Garbage trucks on parade.

Lawmakers advance bill to tackle air toxins in South Bronx

Bronx lawmakers are working to reduce the amount of harmful contaminants in the air — an issue particularly important in a borough with some of the highest death and hospitalization rates for asthma in the country due to swells of industrial pollution. 

Legislation sponsored by state Sen. Alessandra Biaggi and Assemblywoman Amanda Septimo passed the Senate’s Environmental Conservation Committee Tuesday and was sent to the full Senate for consideration. It would establish standards and limits on toxic air emissions in “environmental justice communities” like the South Bronx.  

An environmental justice community is defined in the bill as “an economically distressed or minority community,” including locations designated as environmental justice areas by the state.

The bill would also establish a community benefit fund.

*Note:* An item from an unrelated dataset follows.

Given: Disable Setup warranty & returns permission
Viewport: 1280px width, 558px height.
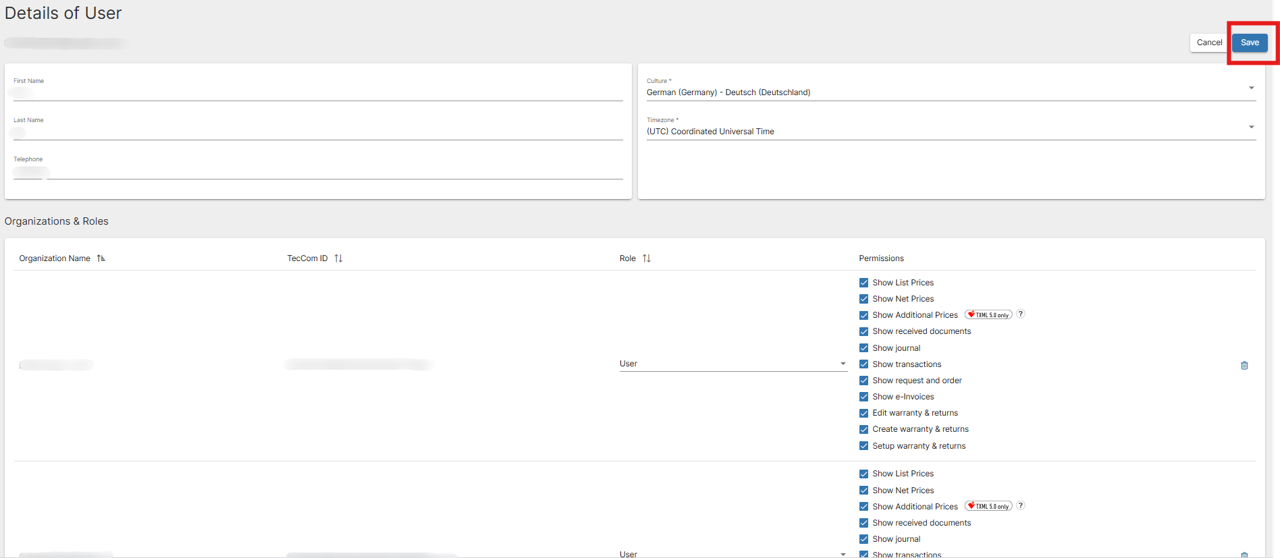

Monetary penalties imposed on operators who violate regulations would fund environmental benefit projects in communities impacted by pollution. 

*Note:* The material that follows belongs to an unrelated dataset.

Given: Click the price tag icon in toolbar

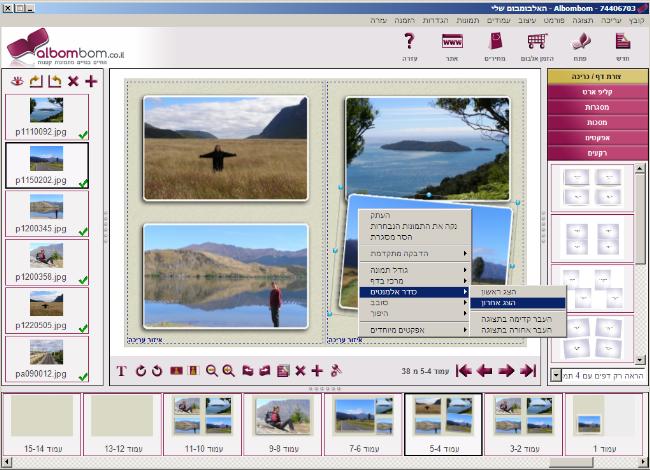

“Communities of color, like the South Bronx, have been bearing the brunt of environmental racism for decades,” Septimo said in a statement. “Reducing harmful emissions is not only an environmental justice issue, but also a racial justice issue.”

The state Department of Environmental Conservation would be required to implement standards for air contaminants like benzene, vinyl chloride and mercury. Operators and owners of major air contamination sources within a mile radius of areas designated as “environmental justice communities” would need to install and operate monitoring systems to measure contaminants in the air. 

“The Bronx has suffered from some of the highest asthma death and hospitalization rates in the country, largely stemming from air pollution pouring into our neighborhoods by industrial plants and corporations,” Biaggi said.

The bill would not just reduce harmful air contaminants but also hold corporations accountable for emitting them in particularly vulnerable communities, she added.